Er wusste, er war nicht eingeladen und er reiste nicht zu den Groß-Smials. Aber er ging zu Viola Stolzfuß, der besten Weißnäherin und Stickerin in Hobbingen, und er bestellte ein besonderes Hochzeitsgeschenk: Kissenbezüge, Bettbezüge und Laken, aus dem feinsten Leinen genäht, jeder einzelne Saum mit Hunderten von winzigen Kleeblättern bestickt. Viola und ihre Tochter brauchten vier Wochen, um alles fertigzustellen, und das Paket erreichte die Groß-Smials genau einen Tag vor der Hochzeit.

In den folgenden Jahren brachte Trifolia sechs Kinder zur Welt, und jedes Mal kam ein Brief in Beutelsend an, der die neuesten, persönlichen Nachrichten enthielt, und stets endete er mit Deine dich liebende Freundin, mein schöner Vetter – Trifolia.
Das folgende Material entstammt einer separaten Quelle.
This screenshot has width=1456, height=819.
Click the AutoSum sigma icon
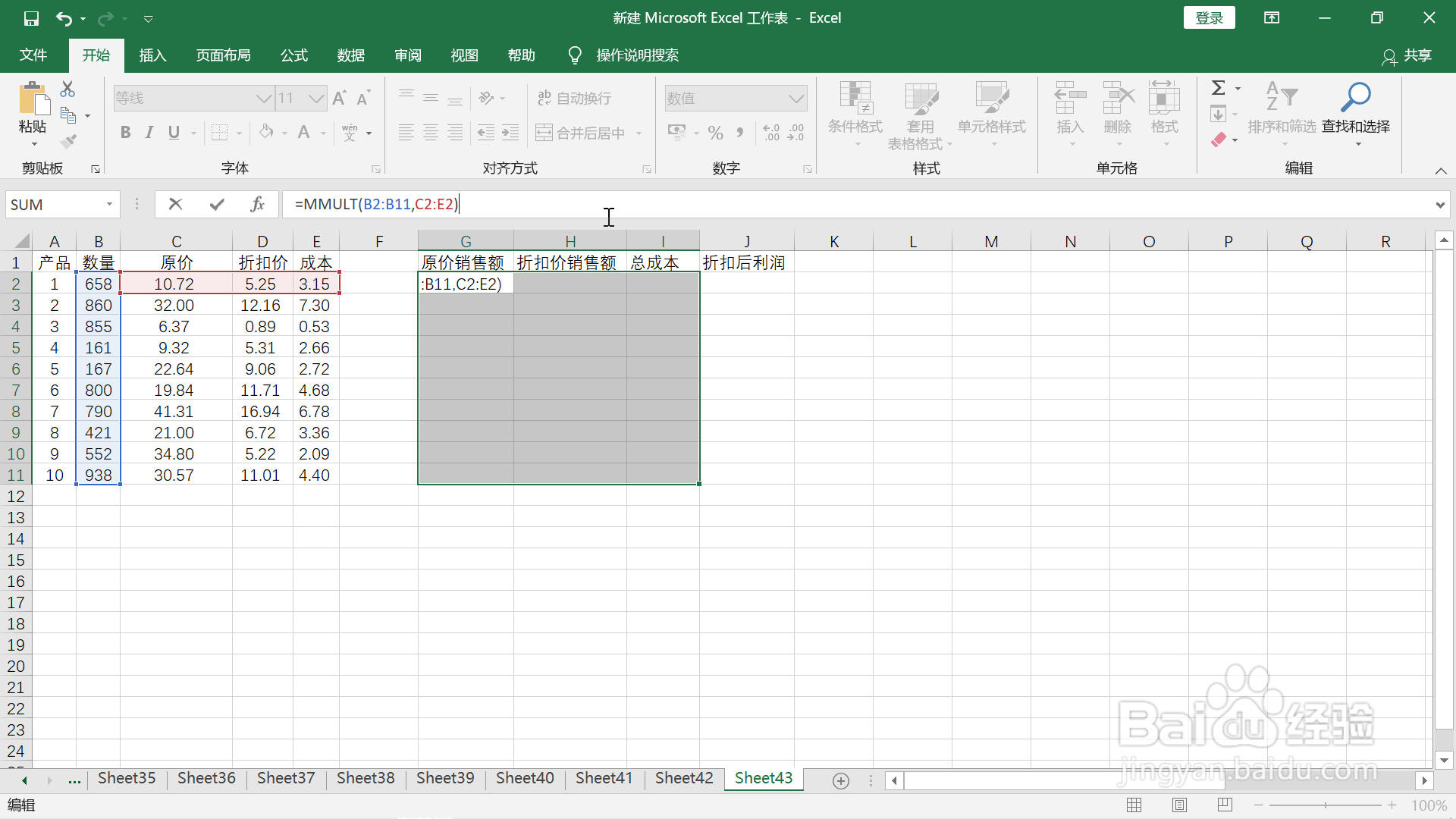(x=1218, y=88)
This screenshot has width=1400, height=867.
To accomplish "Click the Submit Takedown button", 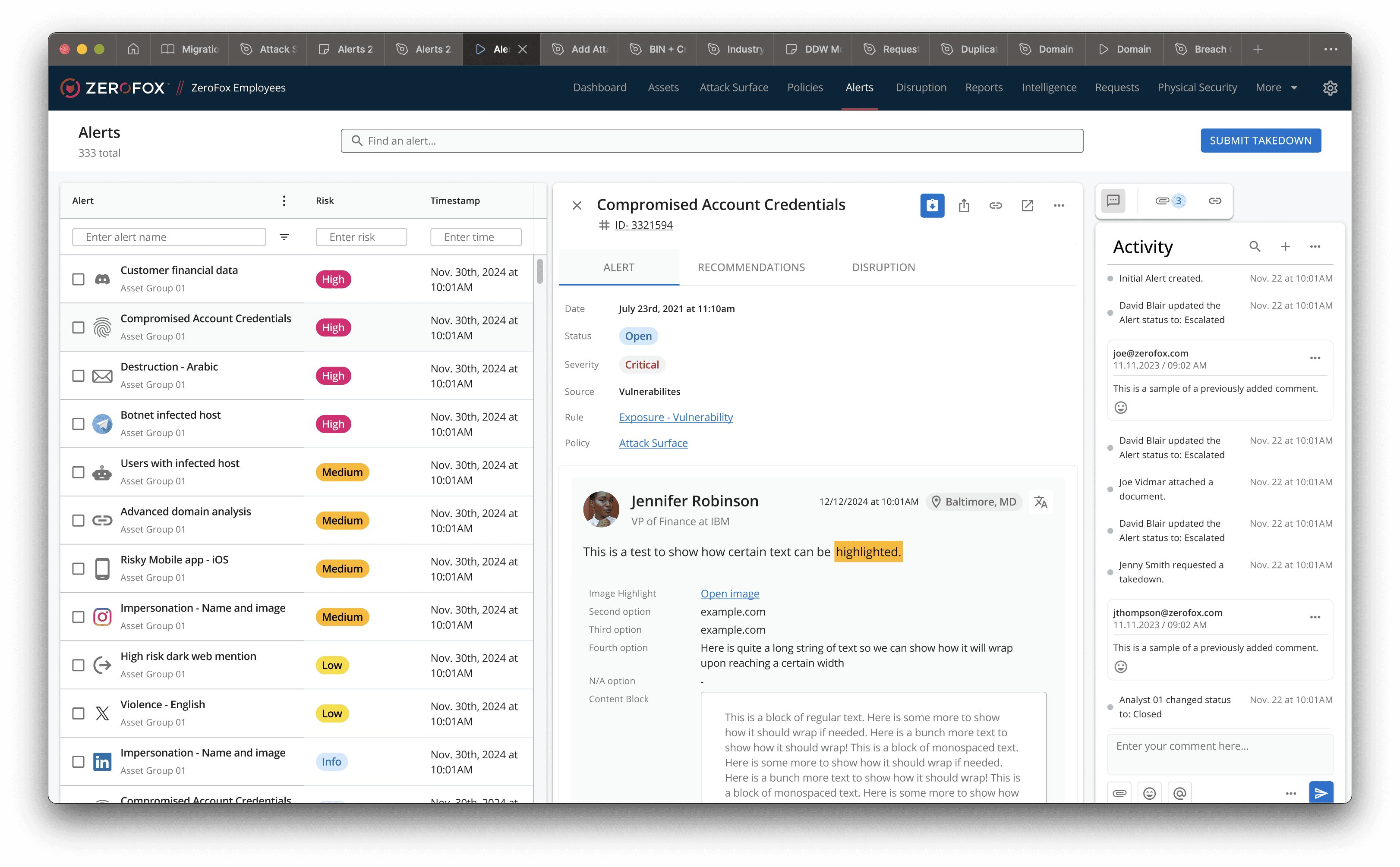I will click(x=1260, y=141).
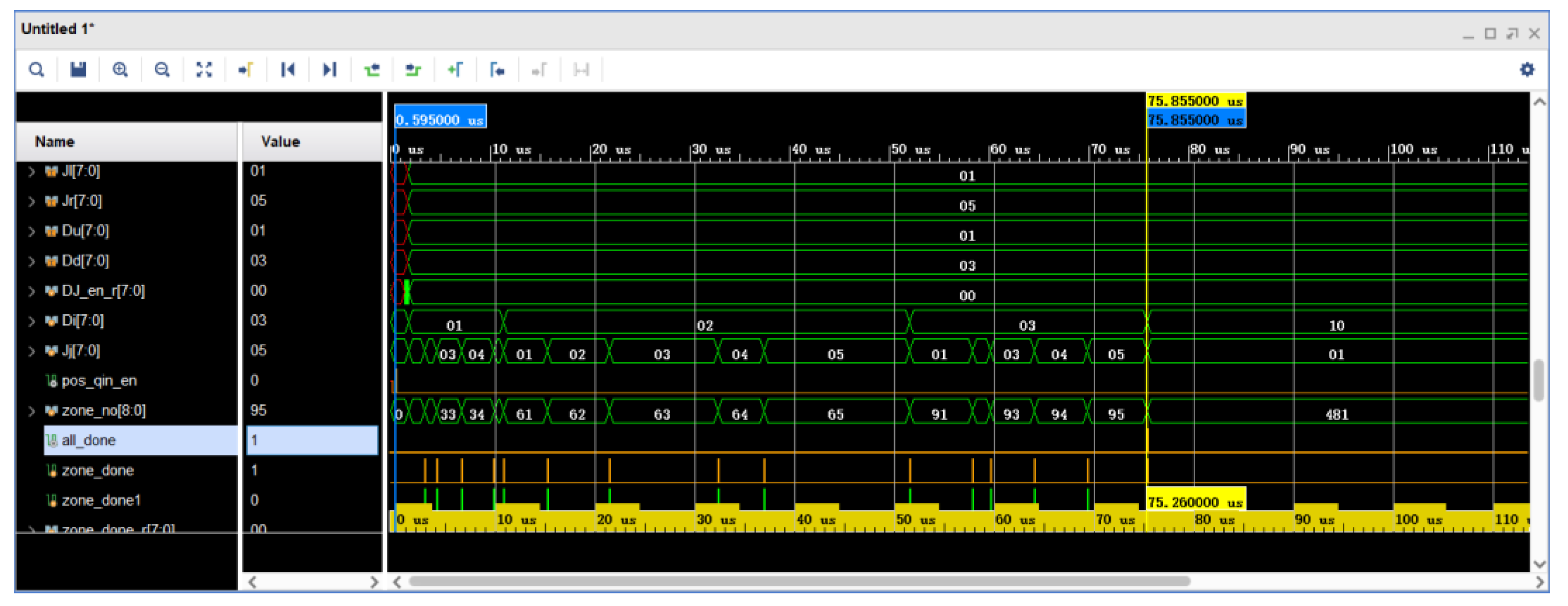Click the Search magnifier toolbar icon
1568x606 pixels.
click(x=37, y=69)
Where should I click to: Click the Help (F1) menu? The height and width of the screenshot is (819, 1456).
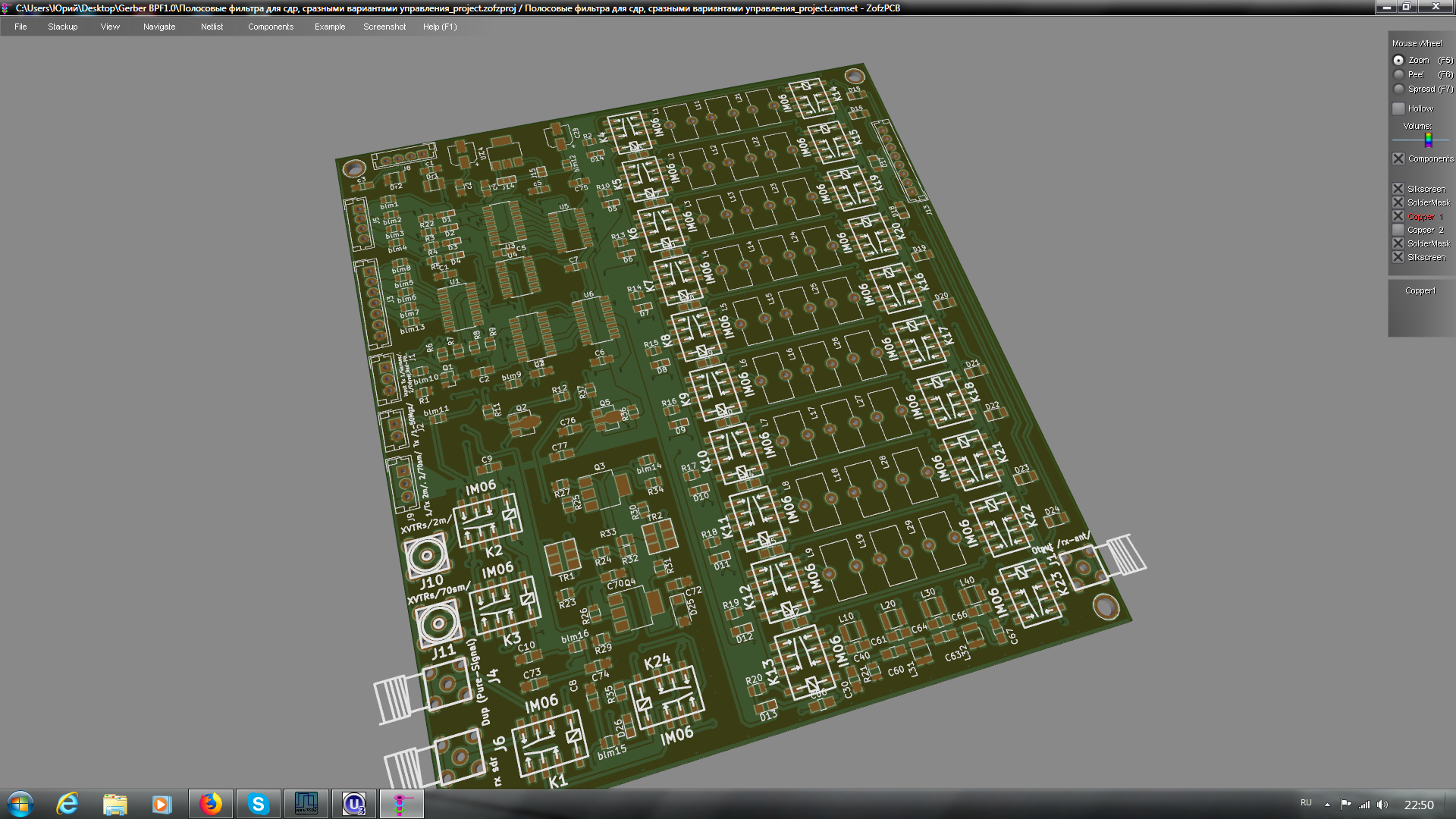click(x=439, y=27)
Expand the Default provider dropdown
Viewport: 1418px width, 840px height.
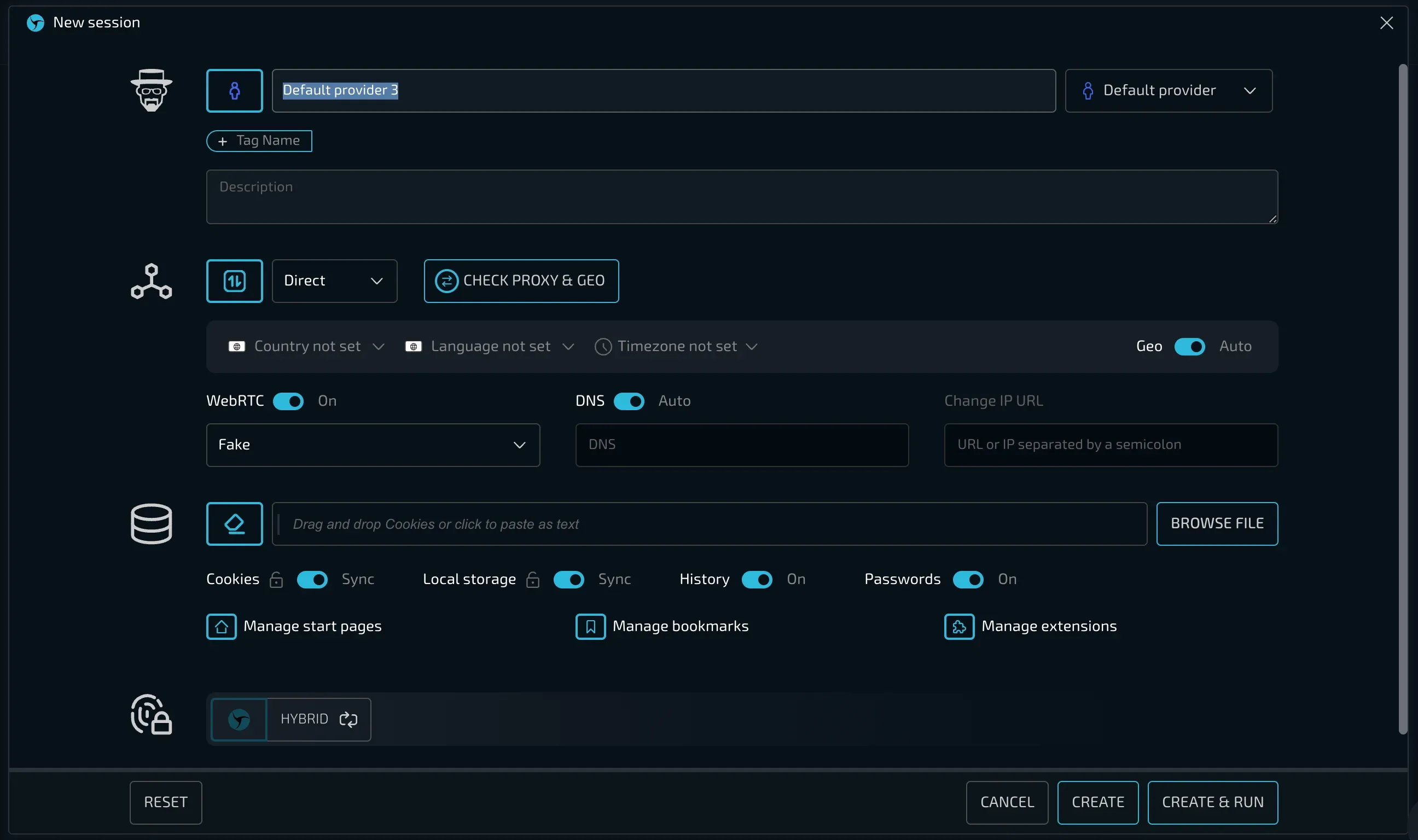coord(1169,91)
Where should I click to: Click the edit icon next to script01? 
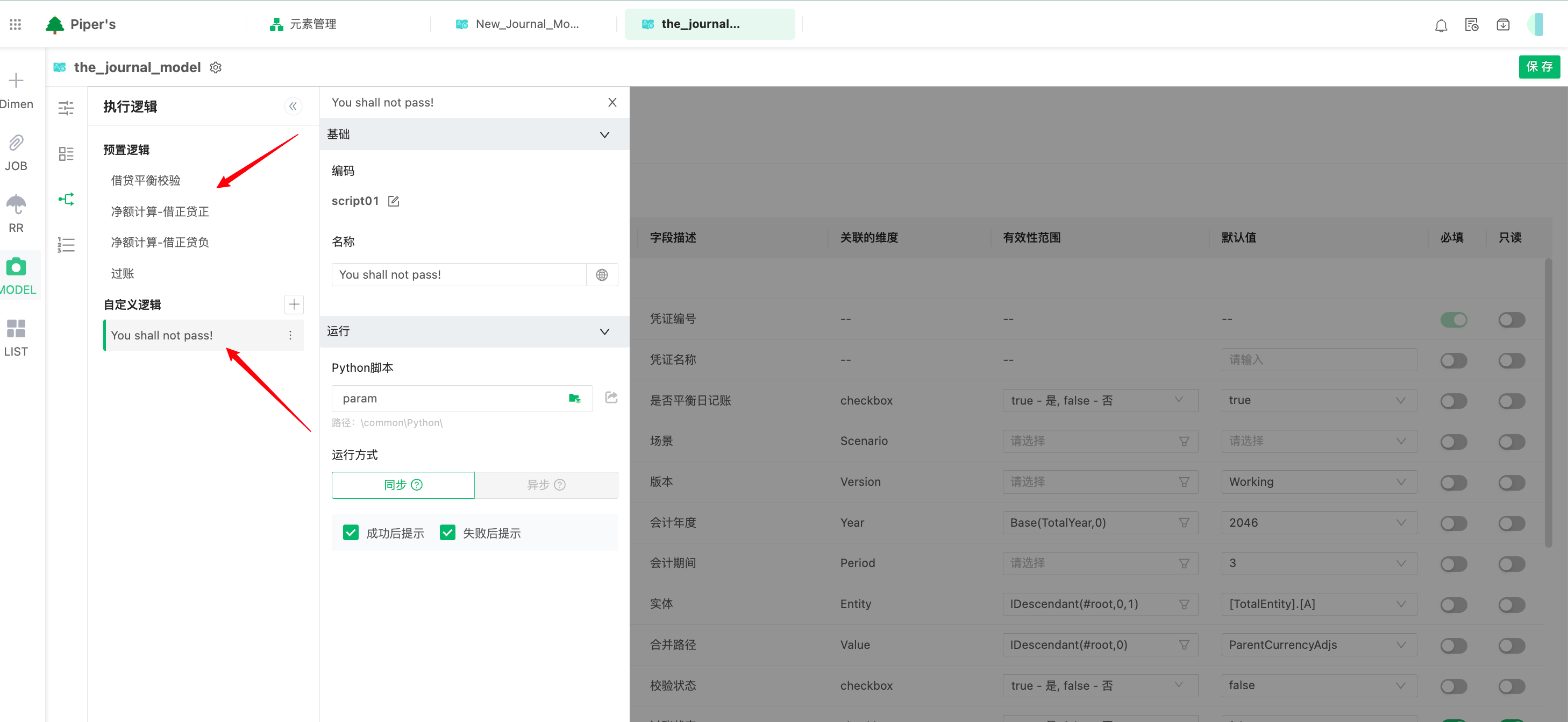tap(394, 201)
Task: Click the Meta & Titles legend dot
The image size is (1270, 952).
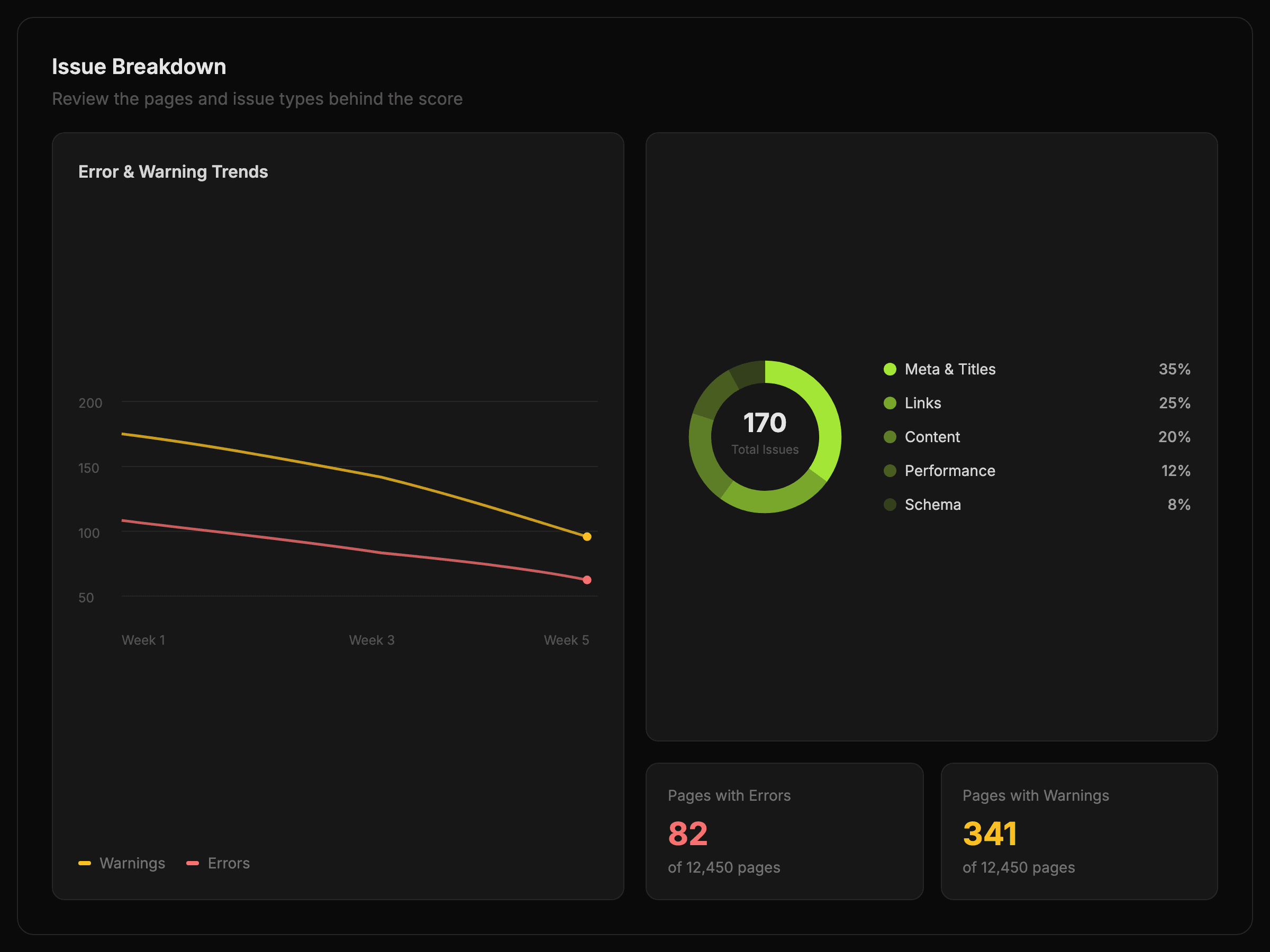Action: click(890, 369)
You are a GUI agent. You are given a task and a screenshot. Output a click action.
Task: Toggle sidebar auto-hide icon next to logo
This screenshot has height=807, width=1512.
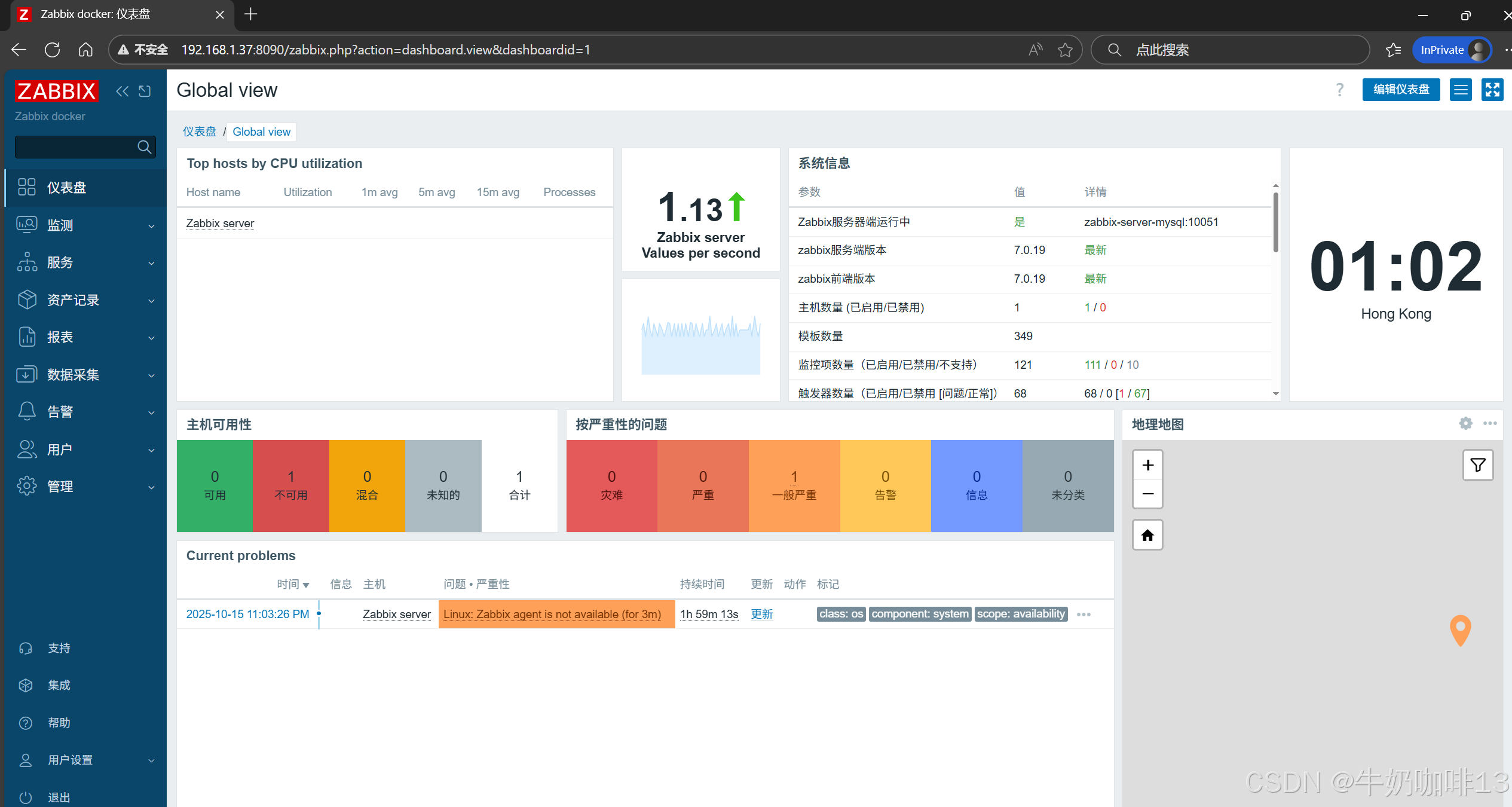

Dann saß er hinter seinem Schreibtisch, das raschelnde Pergament in der Hand... und er erlaubte seinen Gedanken, zurückzuwandern. Er erinnerte sich an eine dunkle Nacht im Herbst, an das warme Licht einer Laterne auf rotgoldenen Locken, und an den süßen schweren Geruch nach Heu.

ENDE


*Ich habe mich nach reiflicher Überlegung entschieden, eine Alterstabelle anzuwenden die ich von rabidsamfan kenne; um festzustellen, welches Hobbitalter etwa dem unseren entspricht, empfiehlt sie (und viele andere) ein Drittel der Hobbit-Lebensjahre abzuziehen. Frodo ist in dieser Geschichte dreißig, d.h. nach „menschlichen“ Maßstäben etwa zwanzig, ein relativ „normales“ Alter, um seine Unschuld zu verlieren.

**Im Original heißt Trifolia Clover („Klee“), und „Trifolia“ ist die lateinische Übersetzung eines anderen englischen Wortes für „Klee“ – „trefoil“.